Wanderlust. Stubbornness. Contrariness. Good qualities but inconvenient. They probably harped on him, saying that if he didn’t obey his elders, he’d be sure to land in jail or something like that.

And it suddenly occurred to me that he’d probably been a pretty decent kid. When I was a child I wouldn’t have been against having a friend like him.

He flinched as if I’d unexpectedly hit him but he pulled himself together quickly.

“You said yourself to talk about what I wanted.”

“I just can’t keep up, taking notes. When you were little, about ten, what did you want to be when you grew up?”

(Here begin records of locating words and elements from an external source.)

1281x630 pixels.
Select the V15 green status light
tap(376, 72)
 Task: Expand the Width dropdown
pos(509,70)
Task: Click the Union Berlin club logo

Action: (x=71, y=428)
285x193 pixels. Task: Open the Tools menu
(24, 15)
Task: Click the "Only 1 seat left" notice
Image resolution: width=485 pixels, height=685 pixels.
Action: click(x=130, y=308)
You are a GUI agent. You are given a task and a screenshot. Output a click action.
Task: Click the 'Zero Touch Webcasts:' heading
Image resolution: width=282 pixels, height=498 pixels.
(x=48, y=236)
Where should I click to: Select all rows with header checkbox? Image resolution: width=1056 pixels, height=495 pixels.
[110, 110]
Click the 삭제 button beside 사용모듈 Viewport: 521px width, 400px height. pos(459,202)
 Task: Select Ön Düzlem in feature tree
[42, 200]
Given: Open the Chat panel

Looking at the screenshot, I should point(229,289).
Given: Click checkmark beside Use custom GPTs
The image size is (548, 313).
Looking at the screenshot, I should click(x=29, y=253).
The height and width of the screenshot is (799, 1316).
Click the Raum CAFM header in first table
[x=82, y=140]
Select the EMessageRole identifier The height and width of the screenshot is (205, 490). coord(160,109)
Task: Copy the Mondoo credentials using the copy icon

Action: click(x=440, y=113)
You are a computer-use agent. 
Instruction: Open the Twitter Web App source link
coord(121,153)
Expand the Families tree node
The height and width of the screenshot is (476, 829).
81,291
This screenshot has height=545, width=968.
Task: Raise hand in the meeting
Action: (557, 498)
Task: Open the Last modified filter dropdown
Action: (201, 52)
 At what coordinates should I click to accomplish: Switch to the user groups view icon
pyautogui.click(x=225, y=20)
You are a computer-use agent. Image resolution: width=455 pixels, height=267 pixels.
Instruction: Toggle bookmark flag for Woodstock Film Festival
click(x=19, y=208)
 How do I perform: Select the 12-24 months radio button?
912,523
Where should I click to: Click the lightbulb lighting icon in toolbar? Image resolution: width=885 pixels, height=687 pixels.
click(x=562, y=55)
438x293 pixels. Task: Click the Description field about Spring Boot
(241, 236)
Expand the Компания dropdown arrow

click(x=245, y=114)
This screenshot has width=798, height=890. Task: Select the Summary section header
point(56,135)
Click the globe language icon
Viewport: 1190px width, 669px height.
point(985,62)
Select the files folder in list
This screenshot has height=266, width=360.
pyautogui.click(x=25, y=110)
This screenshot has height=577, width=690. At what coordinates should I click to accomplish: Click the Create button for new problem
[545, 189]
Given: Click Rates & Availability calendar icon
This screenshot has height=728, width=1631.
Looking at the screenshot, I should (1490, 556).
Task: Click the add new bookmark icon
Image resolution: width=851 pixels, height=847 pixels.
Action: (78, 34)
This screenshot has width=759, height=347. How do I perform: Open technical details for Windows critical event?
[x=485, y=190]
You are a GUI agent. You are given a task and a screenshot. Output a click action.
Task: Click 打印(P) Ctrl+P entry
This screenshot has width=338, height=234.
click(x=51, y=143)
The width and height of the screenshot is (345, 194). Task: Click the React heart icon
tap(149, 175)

Guys like this usually say sailor or cosmonaut. Usually one of those two. If it’s sailor, he’s a romantic. If it’s cosmonaut, he’s a romantic and a fool. Here’s hoping he doesn’t say cosmonaut. I prefer not to work with science fiction. There’s basically almost no material to work with there.

“A sailor. Especially because we moved here. And the sea’s here. And when I saw it, shi . . . shoot, it was amazing. So much water, incredible. Ships in port. Snazzy sailors, foreigners all in white walking up and down the boulevard, arm in arm with girls, laughing. I ran after them, begging for gum.”

“Do you regret not going into seafaring?”

“I don’t know. It’s a rotten profession. Really. It’s an iron box, the engine’s clanging, there’s nowhere to go. Back then it seemed like there it was, the whole world, and you’re in it and all that. Oh, I don’t know, everything was so . . . so much like a party, a party that never ends. Dazzling. I dreamt about other countries. They were out there somewhere: London, Paris, New York. Far away, inaccessible. I saw them later. Well, London. Well, and Paris.”

“You didn’t like it?”

“Of course I liked it. But . . .”

I slammed the notepad shut. “All set, I got everything.”

He seemed a little overwhelmed. He’d gone back and forth for a long time about whether or not to come, then he loosened up and kept babbling. He was ready to talk on and on. This is actually a standard case. You couldn’t get more standard. But I wouldn’t think of telling him that.

I reassured him, just in case. “I have my own system. Semantic analysis, linguistic, statistical workup. I’ve collected material. Come back in a week. Call first, I’ll set up a time for you. Something will have taken shape by then.”

He breathed a sigh of relief but I saw he was gazing, unfocused, as if into himself. In these cases, as the classics say, “his gaze clouded over.”

Now he’ll get into his car and head home, and most likely it will overwhelm him as he drives. All those offenses—small but mean—that he’d tried not to remember, tried to bury deeper, like a fastidious cat covers its excrement. All the unbought bicycles, all the older kids’ jabs and punches, all the adults’ deceptions. Everything will rise to the surface.

It’s scary to be small and vulnerable. It’s scary to depend on the will of big people you don’t understand. You can still be okay if you consider them infallible. But later it can suddenly turn out that they’re not stern, chastising gods, just weak people who lack the power to hold back their annoyance. And even though they lack the power to protect you from the scary world, they can make things difficult for you.

“Drink some cognac when you get home,” I said. “Make sure it’s good cognac. With lemon. Okay?”

“Okay,” he said, wiping his palms on his trousers.

I hoped he’d have someone with him to greet the night. That’s always easier.

Drops slid down the window glass. A tiny dot of light trembled in each.

I’ll stay here in the warm house and he’ll walk back to a car parked on a little road that’s too narrow, where the neighbors are always ranting that they can’t walk or drive past because of my clients.

And the darkness will embrace him, just as it embraces us all in the end.